■ Task instructions
Please write out every item below again word for word, leaving the pictures out of your answer.

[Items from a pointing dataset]
=-=-=
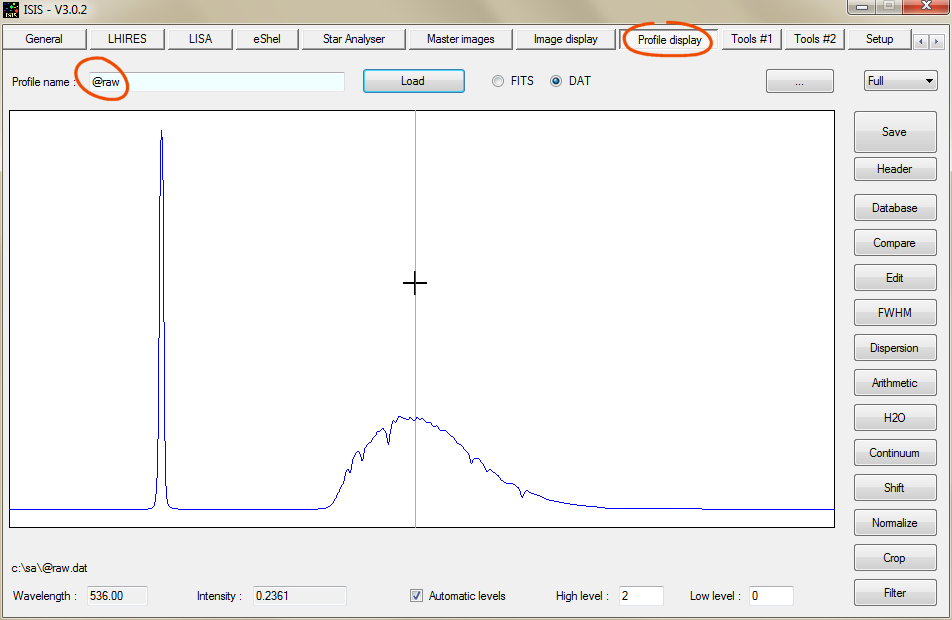Go to the Image display tab
The height and width of the screenshot is (620, 952).
coord(565,39)
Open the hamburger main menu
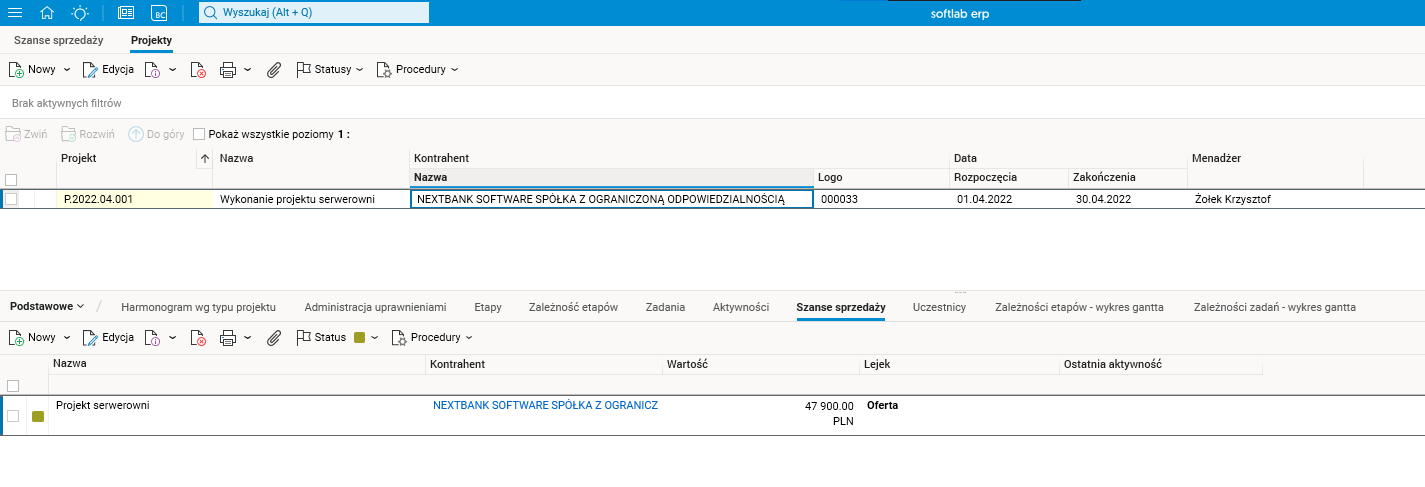Viewport: 1425px width, 487px height. coord(14,13)
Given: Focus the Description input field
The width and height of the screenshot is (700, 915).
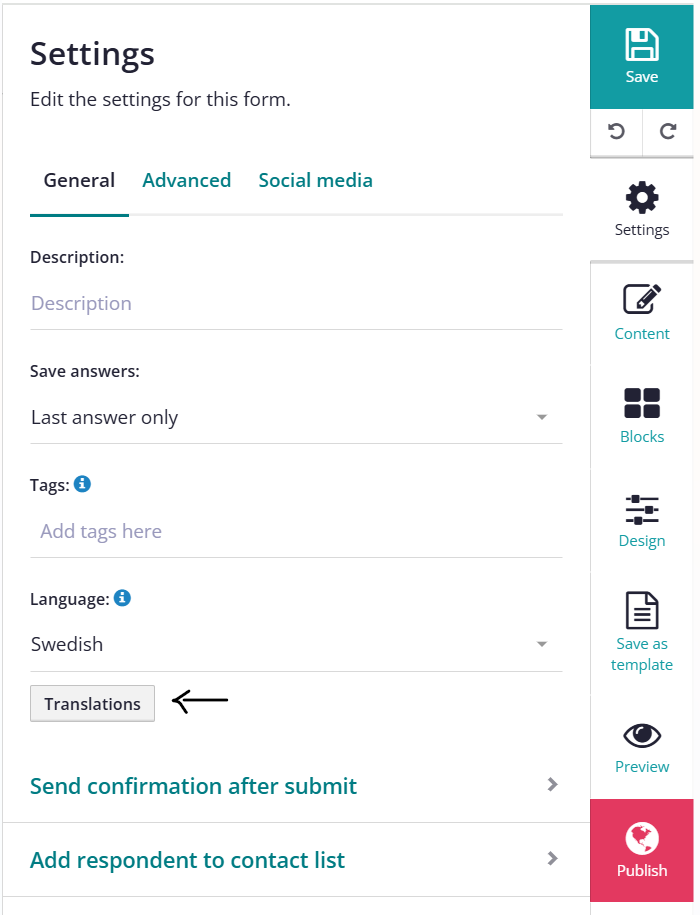Looking at the screenshot, I should 296,303.
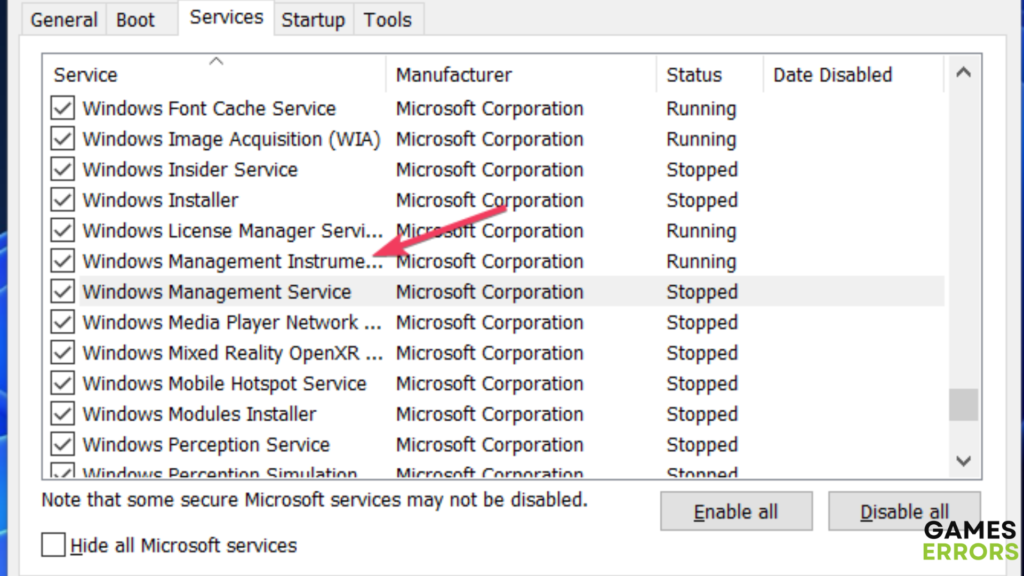Click the Enable all button
This screenshot has height=576, width=1024.
[735, 512]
=-=-=
■ Exercise solution
Go to the Image display tab
The height and width of the screenshot is (620, 952).
coord(565,39)
Open the hamburger main menu
Viewport: 1425px width, 487px height. coord(14,13)
Given: Focus the Description input field
The width and height of the screenshot is (700, 915).
Looking at the screenshot, I should 296,303.
Click the Enable all button
This screenshot has height=576, width=1024.
[735, 512]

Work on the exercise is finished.